The money came through Culture Fund of Zimbabwe Trust. Since 2007, many artistes and arts organisations benefited from the resources.

“In the last decade, the Culture Fund of Zimbabwe Trust, a non-profit making development organisation, served Zimbabwe as an active social transformation agent working within communities through investments in innovative and sustainable creative sector capacities.

“It has supported more than 1500 creative sector projects and development initiatives across Zimbabwe’s 10 provinces,” said Culture Fund executive director Farai Mpfunya.

Some of its supported social change interventions included general grants to artistes, skills and institutional capacity building, heritage preservation, livelihoods and creative enterprise promotion, socio-cultural rights fostering and collaborating with Government in peace building, social cohesion as well as cultural policy development projects.

“Working with diverse partners, the impact of Culture Fund investment into the creative sector has, therefore, been reflected at many levels. The fund has been a unique enabler within the Zimbabwean society, helping mainstream innovative solutions into sustainable development interventions.

“To have a fully thriving creative sector with robust creative industries, other social and economic investments would have been required.

“A fully fledged creative industry is driven by many forces beyond funding. Culture Fund hopes that the prevailing socio-political environment will usher the much needed investments and political will to implement clear and appropriate national strategies,” added Mpfunya.

However, since last year, the Culture Fund Trust changed its funding model.

Will this affect the arts sector?

Said Mpfunya: “While the Culture Fund has recently been involved in purely development programmes, albeit leveraging on the transformative power of creative arts, it continues to solicit for funding that will enable it to revive its general creative arts grants programme. Elements of innovation, demonstrable impact and sustainability, both social and economic, will be incorporated into criteria for selecting projects the fund will partner with in future.”

But despite all the investment the Trust put into the sector for over a decade, the arts fraternity still experiences stunted growth.

Highlighting some of the Culture Fund’s weaknesses and proposing the way forward, renowned playwright and arts practitioner, Stephen Chifunyise said there is need to follow up on the investments.

“The Culture Fund lacked a follow up system. Money would be given out but nobody would trace whether it was being used for its intended purposes. No one would change if the submitted invoices were not inflated,” said Chifunyise.

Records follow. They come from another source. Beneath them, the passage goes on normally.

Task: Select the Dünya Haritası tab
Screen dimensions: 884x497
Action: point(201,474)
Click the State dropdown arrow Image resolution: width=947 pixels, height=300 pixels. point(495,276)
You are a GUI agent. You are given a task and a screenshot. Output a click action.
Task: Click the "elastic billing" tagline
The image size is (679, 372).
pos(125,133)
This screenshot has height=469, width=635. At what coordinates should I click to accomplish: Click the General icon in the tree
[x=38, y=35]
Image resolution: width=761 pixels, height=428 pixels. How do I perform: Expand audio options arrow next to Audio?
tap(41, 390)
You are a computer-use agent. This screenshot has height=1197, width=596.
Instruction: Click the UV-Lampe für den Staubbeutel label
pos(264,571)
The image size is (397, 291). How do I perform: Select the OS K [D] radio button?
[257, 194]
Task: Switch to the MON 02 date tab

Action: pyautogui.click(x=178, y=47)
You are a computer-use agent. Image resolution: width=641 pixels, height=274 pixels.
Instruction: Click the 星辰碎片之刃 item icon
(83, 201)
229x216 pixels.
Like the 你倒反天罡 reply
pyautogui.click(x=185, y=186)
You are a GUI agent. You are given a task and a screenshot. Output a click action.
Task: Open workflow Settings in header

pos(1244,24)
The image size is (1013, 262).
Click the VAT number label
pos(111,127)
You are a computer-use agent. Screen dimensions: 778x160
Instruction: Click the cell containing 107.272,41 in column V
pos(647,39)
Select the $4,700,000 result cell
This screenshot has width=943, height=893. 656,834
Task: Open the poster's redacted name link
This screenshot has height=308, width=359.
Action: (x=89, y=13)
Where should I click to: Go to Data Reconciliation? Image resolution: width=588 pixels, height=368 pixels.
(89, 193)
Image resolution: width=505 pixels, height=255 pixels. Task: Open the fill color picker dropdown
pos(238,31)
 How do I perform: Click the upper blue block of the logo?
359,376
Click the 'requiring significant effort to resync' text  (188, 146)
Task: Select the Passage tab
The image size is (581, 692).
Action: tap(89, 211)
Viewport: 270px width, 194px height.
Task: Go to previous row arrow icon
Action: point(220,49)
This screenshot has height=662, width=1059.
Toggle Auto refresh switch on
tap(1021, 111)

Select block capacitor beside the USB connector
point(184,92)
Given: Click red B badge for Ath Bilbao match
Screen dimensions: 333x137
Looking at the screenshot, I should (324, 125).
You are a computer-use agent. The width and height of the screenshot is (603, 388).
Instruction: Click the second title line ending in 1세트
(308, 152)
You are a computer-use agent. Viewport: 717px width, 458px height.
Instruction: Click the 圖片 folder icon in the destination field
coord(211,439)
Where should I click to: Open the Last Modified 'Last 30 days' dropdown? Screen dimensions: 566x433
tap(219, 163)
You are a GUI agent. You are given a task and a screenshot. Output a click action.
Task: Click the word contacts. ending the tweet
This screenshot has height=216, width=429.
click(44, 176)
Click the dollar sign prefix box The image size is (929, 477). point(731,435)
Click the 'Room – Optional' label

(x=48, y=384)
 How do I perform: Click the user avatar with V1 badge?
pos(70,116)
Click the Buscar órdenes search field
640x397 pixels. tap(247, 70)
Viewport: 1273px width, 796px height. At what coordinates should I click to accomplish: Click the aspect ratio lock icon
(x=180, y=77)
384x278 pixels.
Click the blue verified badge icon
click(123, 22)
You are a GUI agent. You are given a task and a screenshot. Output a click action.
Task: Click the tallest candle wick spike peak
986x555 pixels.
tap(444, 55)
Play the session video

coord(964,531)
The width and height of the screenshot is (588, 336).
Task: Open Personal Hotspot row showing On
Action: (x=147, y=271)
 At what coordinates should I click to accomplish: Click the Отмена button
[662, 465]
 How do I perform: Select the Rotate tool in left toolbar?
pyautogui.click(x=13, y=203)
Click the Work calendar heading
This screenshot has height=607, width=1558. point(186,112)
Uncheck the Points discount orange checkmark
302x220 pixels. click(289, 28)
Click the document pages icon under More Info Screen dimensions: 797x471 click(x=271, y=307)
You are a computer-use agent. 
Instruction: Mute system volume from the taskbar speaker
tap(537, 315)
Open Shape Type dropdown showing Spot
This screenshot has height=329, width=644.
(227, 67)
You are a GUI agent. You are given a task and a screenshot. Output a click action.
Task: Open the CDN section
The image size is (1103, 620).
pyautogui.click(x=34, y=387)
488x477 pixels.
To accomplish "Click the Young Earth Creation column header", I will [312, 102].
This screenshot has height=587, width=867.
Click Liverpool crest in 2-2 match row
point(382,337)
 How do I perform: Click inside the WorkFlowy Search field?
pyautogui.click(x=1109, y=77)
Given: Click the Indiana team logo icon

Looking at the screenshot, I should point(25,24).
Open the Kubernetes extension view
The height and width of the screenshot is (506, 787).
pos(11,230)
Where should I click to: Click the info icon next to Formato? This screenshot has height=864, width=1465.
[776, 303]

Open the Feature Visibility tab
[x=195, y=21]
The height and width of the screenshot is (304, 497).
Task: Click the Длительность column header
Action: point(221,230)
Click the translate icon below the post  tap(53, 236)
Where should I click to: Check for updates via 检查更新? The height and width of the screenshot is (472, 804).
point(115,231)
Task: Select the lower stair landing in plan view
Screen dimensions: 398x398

“With the changes in the funding models, there came a time when budding artistes accessed the funding. They had no capacity to handle such huge sums of money and therefore there were chances it was being abused.”

Chifunyise, however, urged Government to take an active role in funding the arts sector.

“Culture Fund has done very well. However, the impact of what it is doing will not have a mega effect unless Government begins to fund the sector.

“Over the years, artistes have been looking to foreign aid but this has to change in this new dispensation,” he added.

Over 1500 projects across Zimbabwe have benefited from Culture Fund support.

These include the seminal Baseline Survey on the Culture Sector, Study on Measuring Economic Contribution of Zimbabwe’s Cultural Industries and other research projects, the ZimbaArts portal, refurbishment of the Harare City Library and its large books catalogue; restoration of the Shona Village at the Great Zimbabwe and launch of a new website.

Support was also rendered to formulation of the new Zimbabwe Cultural Policy, Arts festivals, filmmakers, artistes’ regional and international cultural exchanges, the Book Fair and published authors, visual artistes (fine arts and crafts) and exhibitions and honouring artistes through Nama awards.